Alex headshot

AlBlue’s Blog

Macs, Modularity and More

Continuous distributed quality assurance

2006, test

Adam Porter (from the University of Maryland) presented a fascinating talk on Distributed Continuous Quality Assurance, and in the process, raised many valid points about the testing of existing systems. The key point highlighted was that in a complex system where there are many possible configurations, performing simple unit tests is not enough to ensure quality of the final product. The talk was subdivided into; distributed continuous quality assurance; performance-oriented regression testing; and reliable effects screening. There was a lot of information in a short period of time; no doubt, the video will be available which will make it much easier to digest (as well as links to the presentation being available in the future, and also other papers from Adam's homepage).

Distributed continuous quality assurance is a process that attempts to exercise tests of the system with many different configurations. A complex piece of software such as ACE+TAO+CIAO (or ATC for short; a CORBA implementation) has a huge codebase (2 million lines of code) and over 500 configuration options (both run-time and compile time). Not only that, but as the system is developed as open-source, there are updates and patches very regularly which keeps the project moving; but only a small fraction of the tests look at the different configuration space.

To solve this problem, a version of the software is compiled and run with a set of configuration options, tests are executed, and the results fed back; the process then iterates over a variety of different configuration options. Obviously, this kind of process is very expensive in terms of both time and computing power, and so the only way of achieving some kind of goal like this is to run these tests over a grid of different computer systems. The scheduler determines what configuration options to try, and then divides the QA space into a number of running tests, which are then executed by the grid. This analysis can suggest which combinations to try using different heuristics; for example, attempting to exercise the entire configuration space may not be feasible; but trying a sampling of distinct configurations may prove useful. Another approach is to have a partition of tests using t-way covering arrays that can reduce the number of combinations to try. For example, the following configuration array provides all pairwise combinations of (A,B) and (B,C) as well as (A,C), and using only 9 combinations (instead of the 33 combinations to fully enumerate all possible combinations):


In fact, running this system against ATC found a number of bugs (some of which were new) related to the configuration options and the option processing code itself.

Performance-oriented regression testing can determine whether a change to the system causes undesirable side-effects to the performance of the system. The goal is to determine if an upgrade affects performance in a bad way prior to the patch making it into the system. (My own observation is that there are relatively few projects that do test for performance; most of the 'green bar' testing of projects like JUnit and TestNG only test the functional aspect and ignore any performance-related aspects. One project that does is Eclipse, at least for the JDT and platform; but it's fairly unique in that respect.)

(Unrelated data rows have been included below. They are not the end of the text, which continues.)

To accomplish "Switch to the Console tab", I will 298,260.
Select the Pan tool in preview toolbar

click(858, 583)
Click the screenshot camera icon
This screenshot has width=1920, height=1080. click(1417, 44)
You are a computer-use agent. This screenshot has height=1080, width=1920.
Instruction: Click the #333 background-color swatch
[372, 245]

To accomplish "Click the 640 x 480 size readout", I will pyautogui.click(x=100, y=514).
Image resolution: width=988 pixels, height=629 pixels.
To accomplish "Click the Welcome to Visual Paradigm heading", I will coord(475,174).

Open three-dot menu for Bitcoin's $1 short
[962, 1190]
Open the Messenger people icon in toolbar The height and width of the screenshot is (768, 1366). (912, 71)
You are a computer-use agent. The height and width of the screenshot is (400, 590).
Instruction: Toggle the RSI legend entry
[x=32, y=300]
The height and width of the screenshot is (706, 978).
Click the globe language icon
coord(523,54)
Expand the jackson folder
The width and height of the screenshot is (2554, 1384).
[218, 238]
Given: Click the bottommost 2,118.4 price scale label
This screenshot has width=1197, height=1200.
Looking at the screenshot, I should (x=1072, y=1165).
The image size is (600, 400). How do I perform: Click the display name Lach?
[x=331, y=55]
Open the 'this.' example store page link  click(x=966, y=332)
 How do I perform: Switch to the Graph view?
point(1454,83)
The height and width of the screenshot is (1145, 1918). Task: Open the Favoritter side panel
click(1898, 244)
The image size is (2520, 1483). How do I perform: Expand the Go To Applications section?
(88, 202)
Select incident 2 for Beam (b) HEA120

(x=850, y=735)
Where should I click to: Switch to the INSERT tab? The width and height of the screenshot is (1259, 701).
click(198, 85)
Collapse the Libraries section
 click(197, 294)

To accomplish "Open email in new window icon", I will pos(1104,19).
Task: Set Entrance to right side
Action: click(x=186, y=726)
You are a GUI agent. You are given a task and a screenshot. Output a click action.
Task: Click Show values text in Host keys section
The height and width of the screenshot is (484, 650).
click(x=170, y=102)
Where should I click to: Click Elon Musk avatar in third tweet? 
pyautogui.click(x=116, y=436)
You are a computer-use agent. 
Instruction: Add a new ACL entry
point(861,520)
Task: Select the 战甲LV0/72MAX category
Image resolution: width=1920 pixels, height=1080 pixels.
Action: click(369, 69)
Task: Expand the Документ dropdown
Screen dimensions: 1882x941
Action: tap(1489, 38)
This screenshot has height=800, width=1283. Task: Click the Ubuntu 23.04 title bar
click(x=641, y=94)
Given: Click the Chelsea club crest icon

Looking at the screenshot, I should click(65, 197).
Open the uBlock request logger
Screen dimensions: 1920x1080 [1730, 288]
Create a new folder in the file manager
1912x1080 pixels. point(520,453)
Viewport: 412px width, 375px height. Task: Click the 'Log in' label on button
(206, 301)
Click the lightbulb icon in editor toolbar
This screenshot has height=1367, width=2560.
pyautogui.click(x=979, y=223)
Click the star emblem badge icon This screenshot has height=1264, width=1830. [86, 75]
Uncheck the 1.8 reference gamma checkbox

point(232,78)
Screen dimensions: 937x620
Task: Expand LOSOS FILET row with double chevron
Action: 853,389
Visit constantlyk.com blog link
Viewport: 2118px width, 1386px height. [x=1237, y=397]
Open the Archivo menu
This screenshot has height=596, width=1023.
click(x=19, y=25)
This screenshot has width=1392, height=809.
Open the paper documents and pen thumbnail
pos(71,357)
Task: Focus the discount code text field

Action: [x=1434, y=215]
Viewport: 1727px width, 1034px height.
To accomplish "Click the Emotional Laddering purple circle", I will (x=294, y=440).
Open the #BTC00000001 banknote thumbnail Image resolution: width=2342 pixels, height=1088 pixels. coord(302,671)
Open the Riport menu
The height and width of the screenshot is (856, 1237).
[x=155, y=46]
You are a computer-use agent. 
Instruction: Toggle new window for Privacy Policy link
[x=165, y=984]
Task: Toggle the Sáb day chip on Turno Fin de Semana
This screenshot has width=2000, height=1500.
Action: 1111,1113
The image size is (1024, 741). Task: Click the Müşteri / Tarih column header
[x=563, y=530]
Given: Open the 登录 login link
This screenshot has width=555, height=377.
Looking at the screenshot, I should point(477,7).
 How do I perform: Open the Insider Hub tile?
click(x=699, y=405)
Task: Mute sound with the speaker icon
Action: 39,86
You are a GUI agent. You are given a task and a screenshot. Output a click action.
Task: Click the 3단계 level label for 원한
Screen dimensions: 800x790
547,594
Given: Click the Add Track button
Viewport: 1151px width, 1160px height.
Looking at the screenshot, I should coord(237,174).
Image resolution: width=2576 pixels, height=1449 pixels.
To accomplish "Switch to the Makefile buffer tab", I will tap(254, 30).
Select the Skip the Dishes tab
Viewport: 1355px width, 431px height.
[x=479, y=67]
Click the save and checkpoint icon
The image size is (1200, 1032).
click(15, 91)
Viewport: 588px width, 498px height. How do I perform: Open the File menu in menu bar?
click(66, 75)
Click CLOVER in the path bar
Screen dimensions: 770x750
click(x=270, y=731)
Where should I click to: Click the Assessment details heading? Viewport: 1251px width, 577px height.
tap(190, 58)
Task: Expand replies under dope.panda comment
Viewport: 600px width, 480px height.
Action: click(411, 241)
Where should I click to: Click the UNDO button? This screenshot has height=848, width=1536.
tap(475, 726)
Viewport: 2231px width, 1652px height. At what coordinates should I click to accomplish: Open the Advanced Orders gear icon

Running performance tests automatically is non-trivial; not only do you need to leave tests running for some time in a real system to gain accurate performance metrics, the presence of various options may affect the result that may be unrelated to the patch. Not only that, but the overall result may be affected by how heavy the load is on the machine at the time the test was being run, and so forth. However, if all that is needed is a flag for further investigation, some of these concerns can be waived; and in any case, the test is repeatable to allow for more accurate measures to be obtained if needed.

Testing performance of every aspect of the system is likely to be time-consuming, and so a yardstick against which performance can be approximated can be useful. In a full analysis of the performance of ATC, there were only a few parts of the system that actually affected the over-all performance (c.f. the fact that not all code is on the critical path). Thus, once you have found the metrics that are indicative of overall performance, it is only necessary to test for performance against those metrics (which can be considerably quicker). In an analysis of ATC, a noticeable performance drop was highlighted during development after a set of patches were committed; running the analysis with the reduced set of performance indicators highlighted exactly the same problem, but instead of taking 200 hours to complete, only took 2 minutes (thus making it practical for integrating into a build-and-test process).

Of course, more write-up of the talk and others can be found at Adam's homepage at the University of Maryland. The video is now available.